>>>>>
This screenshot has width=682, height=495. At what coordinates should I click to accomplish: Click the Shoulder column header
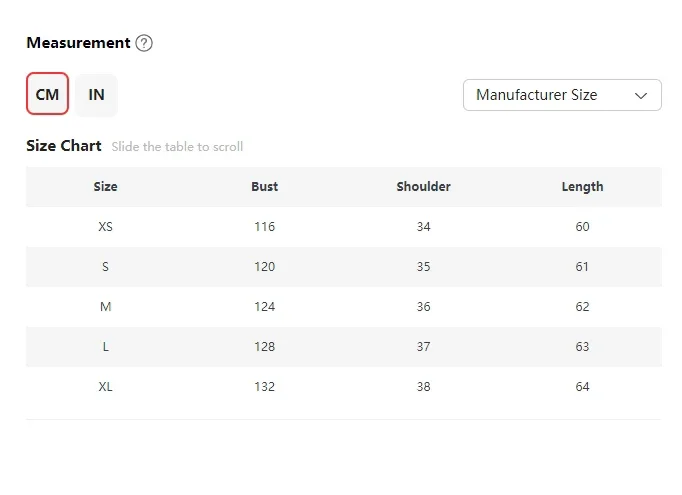pos(423,187)
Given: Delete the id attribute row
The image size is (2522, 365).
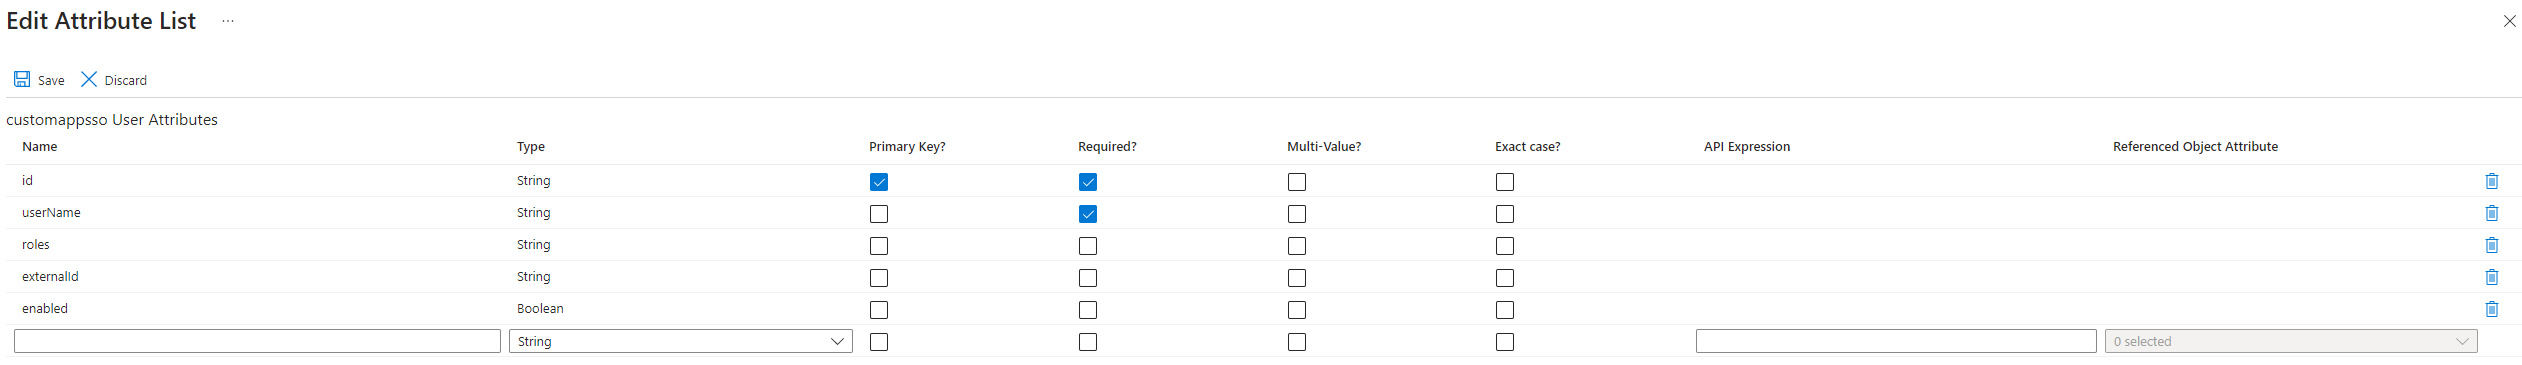Looking at the screenshot, I should pyautogui.click(x=2491, y=181).
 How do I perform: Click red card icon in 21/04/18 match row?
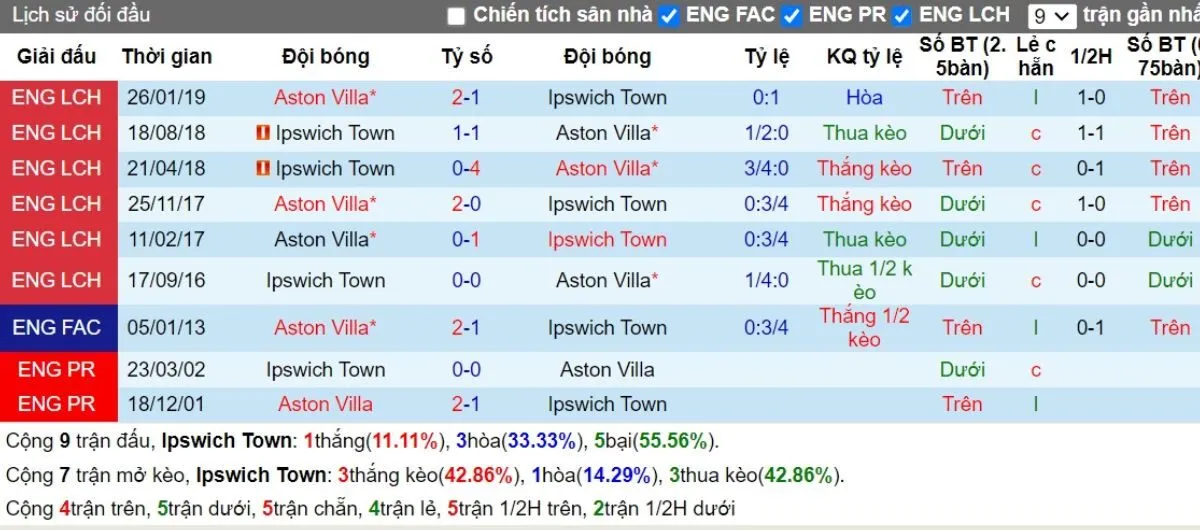pyautogui.click(x=264, y=168)
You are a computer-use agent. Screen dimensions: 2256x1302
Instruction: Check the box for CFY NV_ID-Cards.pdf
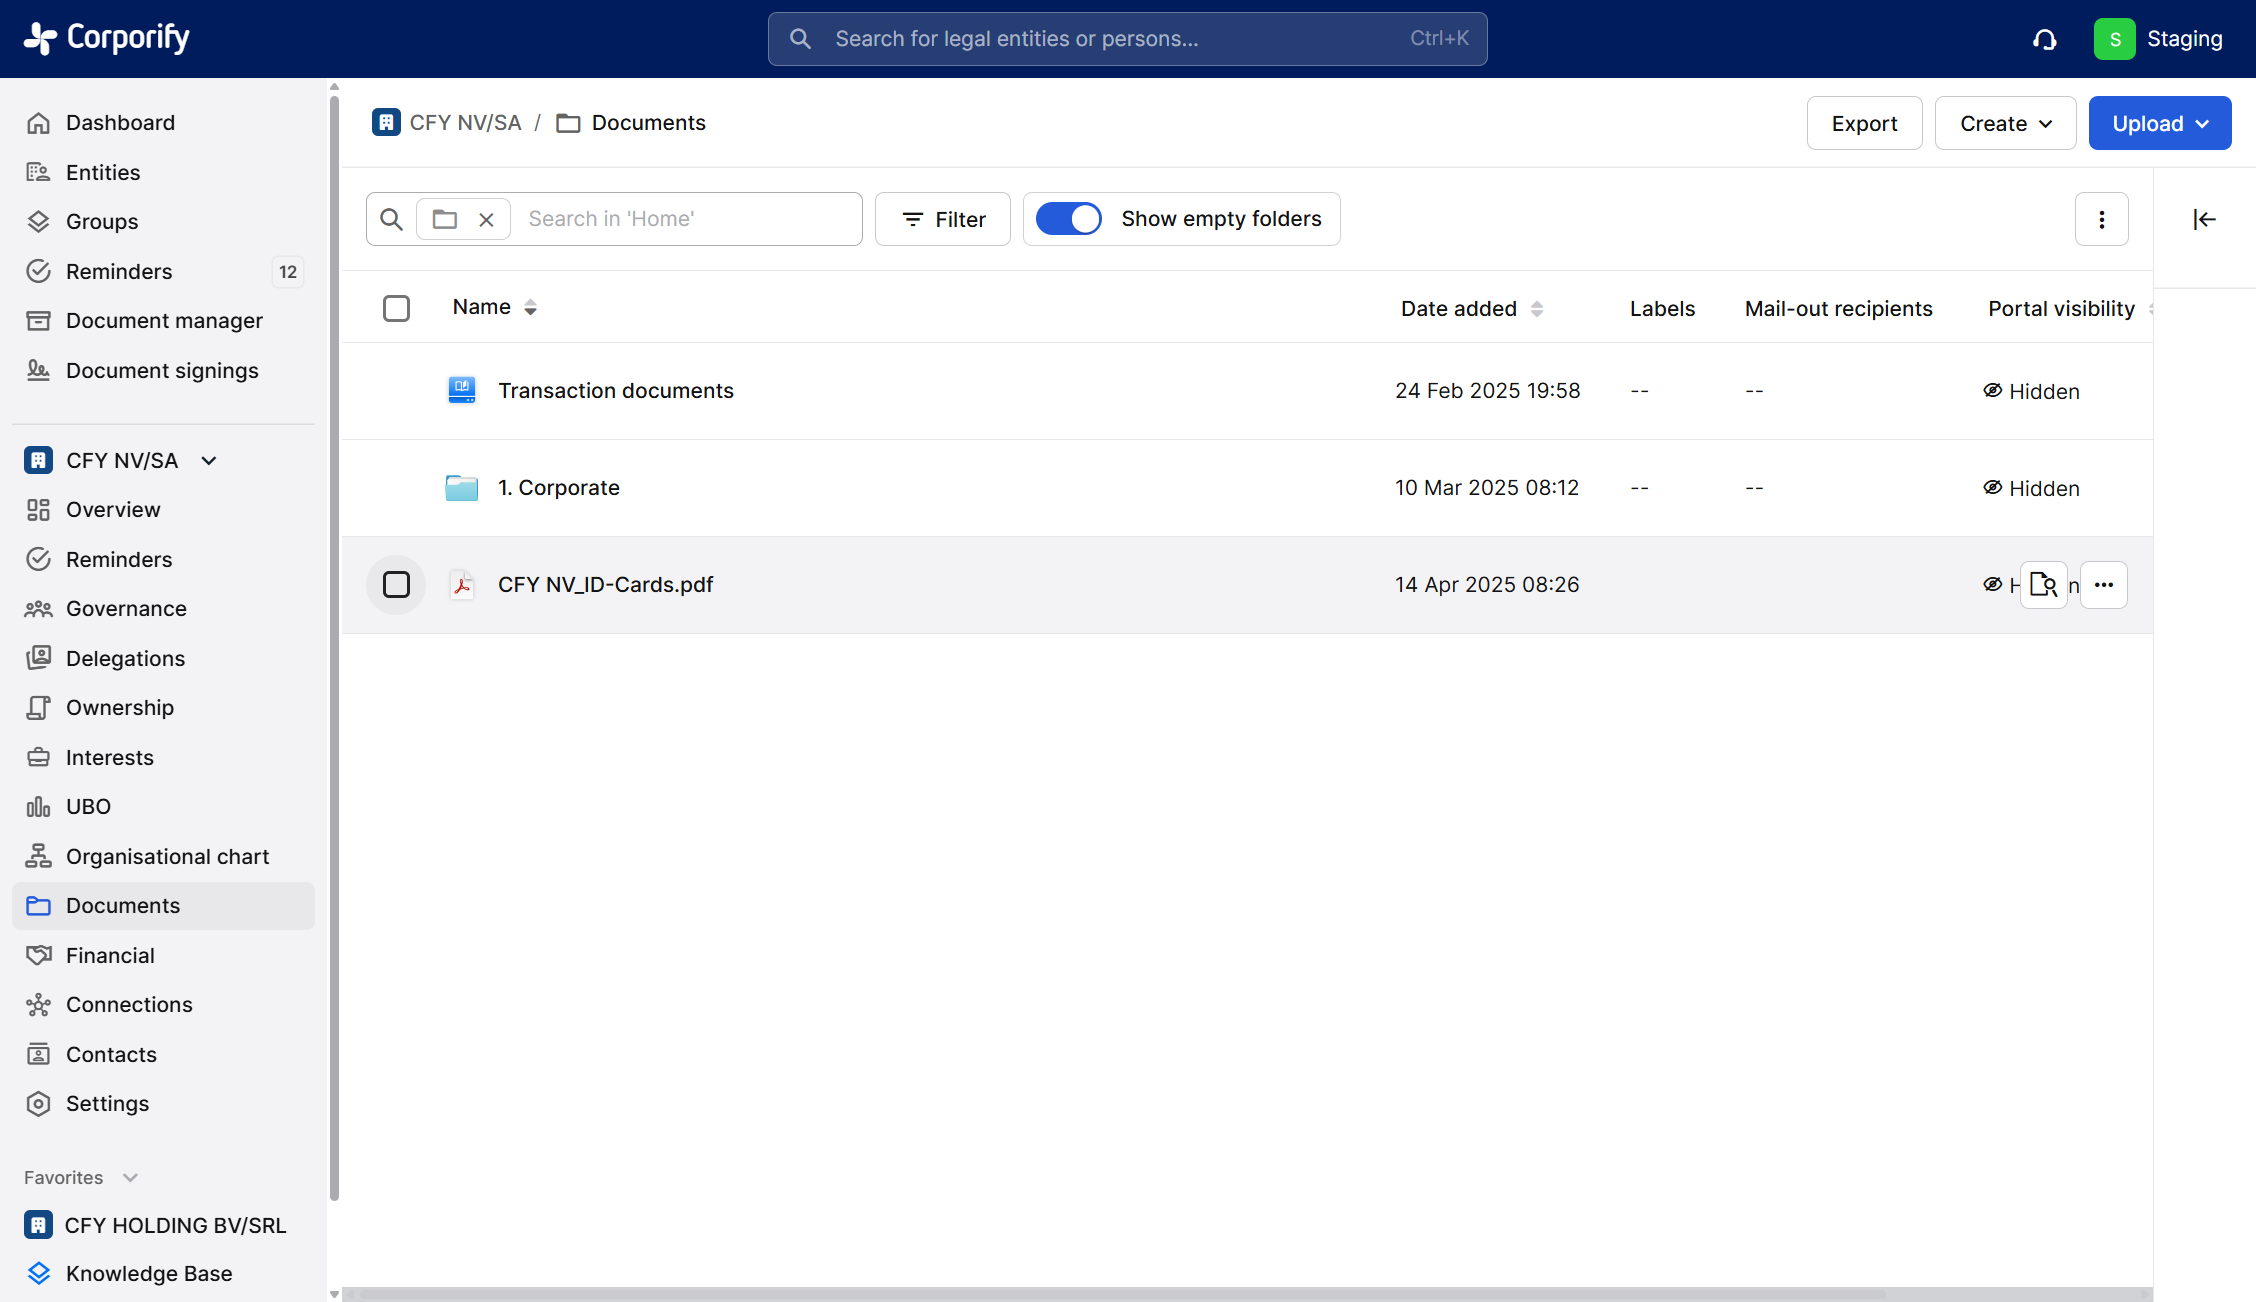coord(396,585)
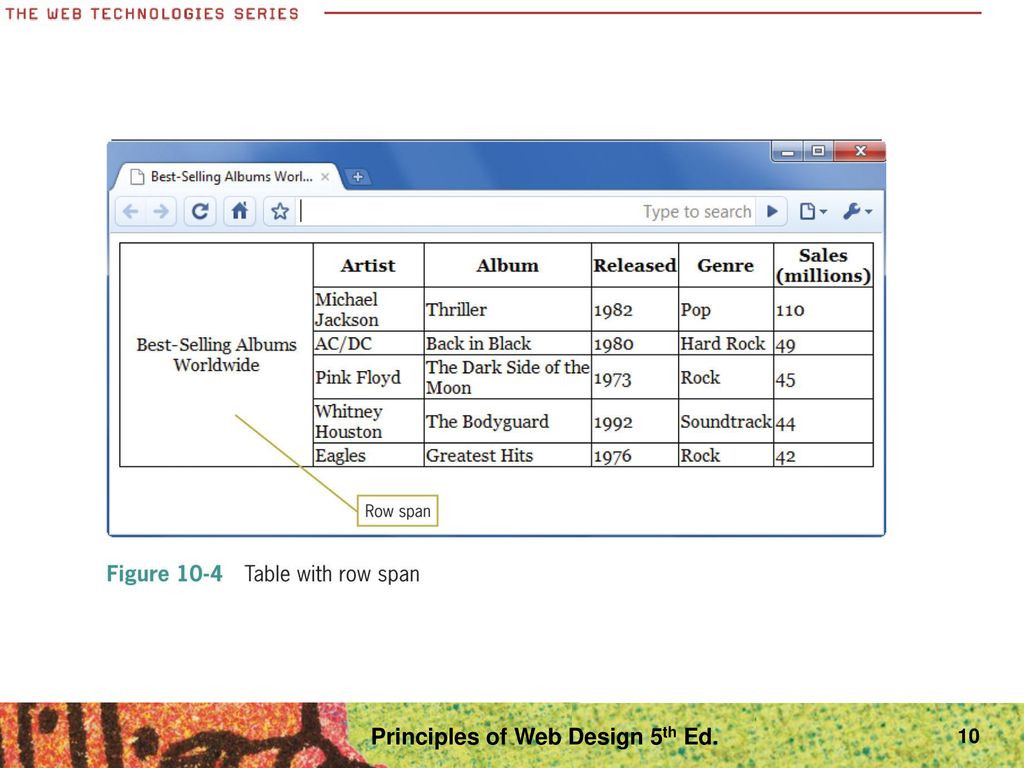Image resolution: width=1024 pixels, height=768 pixels.
Task: Click the Best-Selling Albums Worldwide row-span cell
Action: 216,355
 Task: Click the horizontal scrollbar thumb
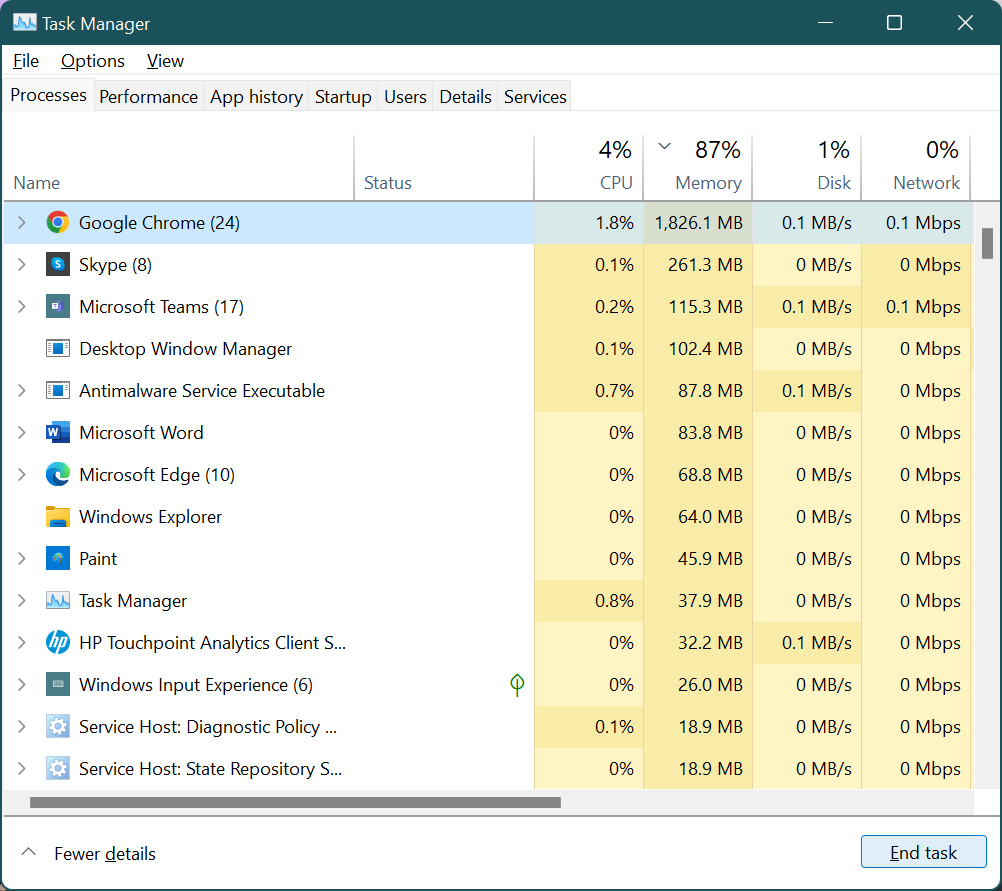click(x=295, y=802)
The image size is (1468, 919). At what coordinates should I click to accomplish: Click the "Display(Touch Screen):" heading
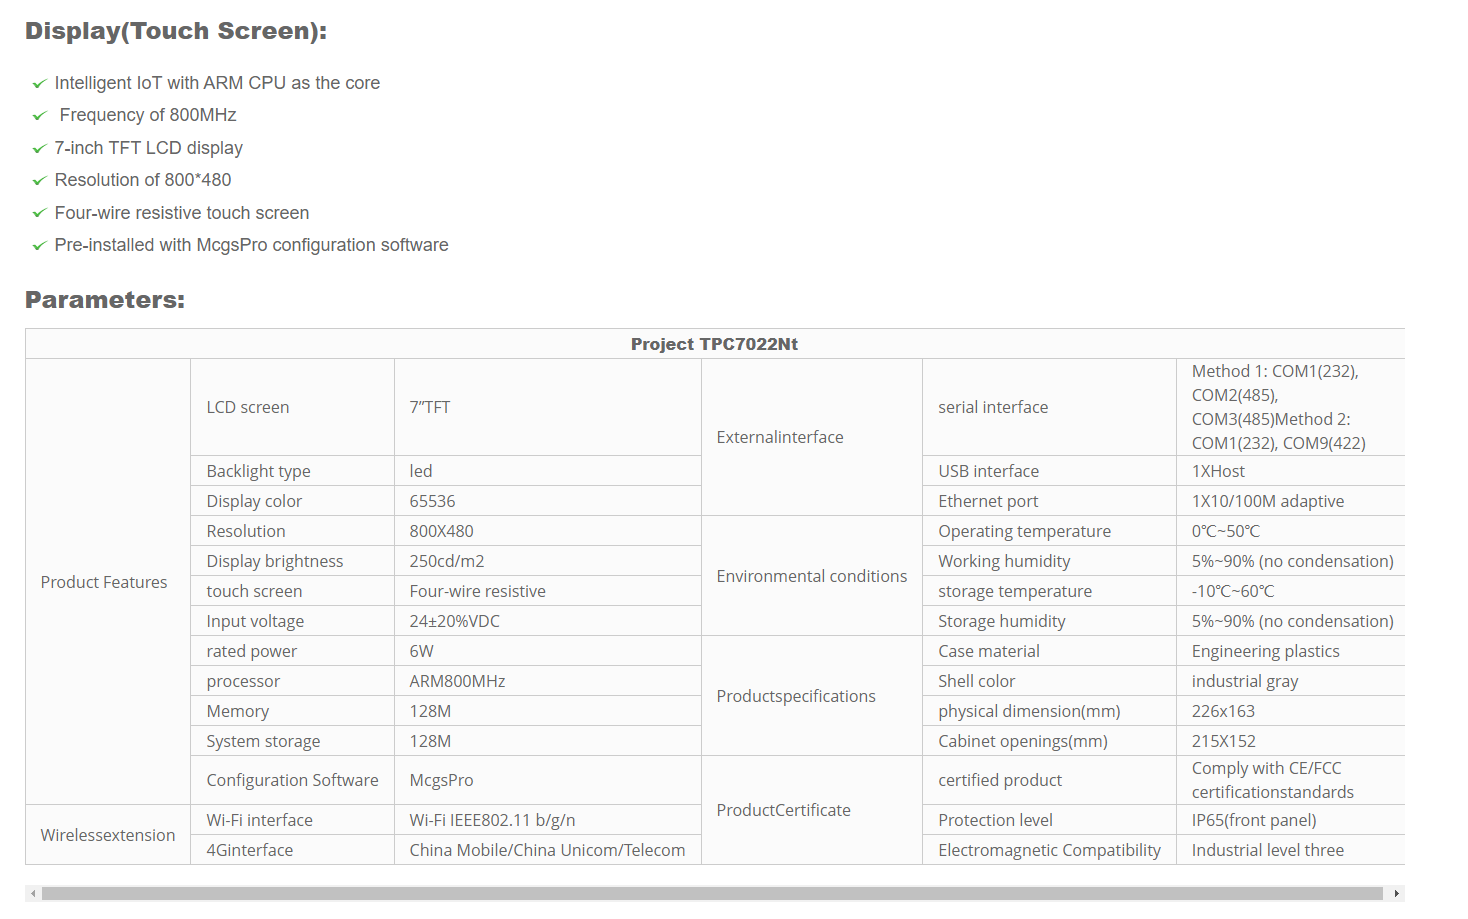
<<<<<
EXERCISE DIRECTIONS> Pull out every line of the entries above that contains the word "Task", counting only matches with the same capitalization.

SOLUTION BELOW>
Task: Click the Best-Selling Albums Worldwide row-span cell
 Task: Click the horizontal scrollbar thumb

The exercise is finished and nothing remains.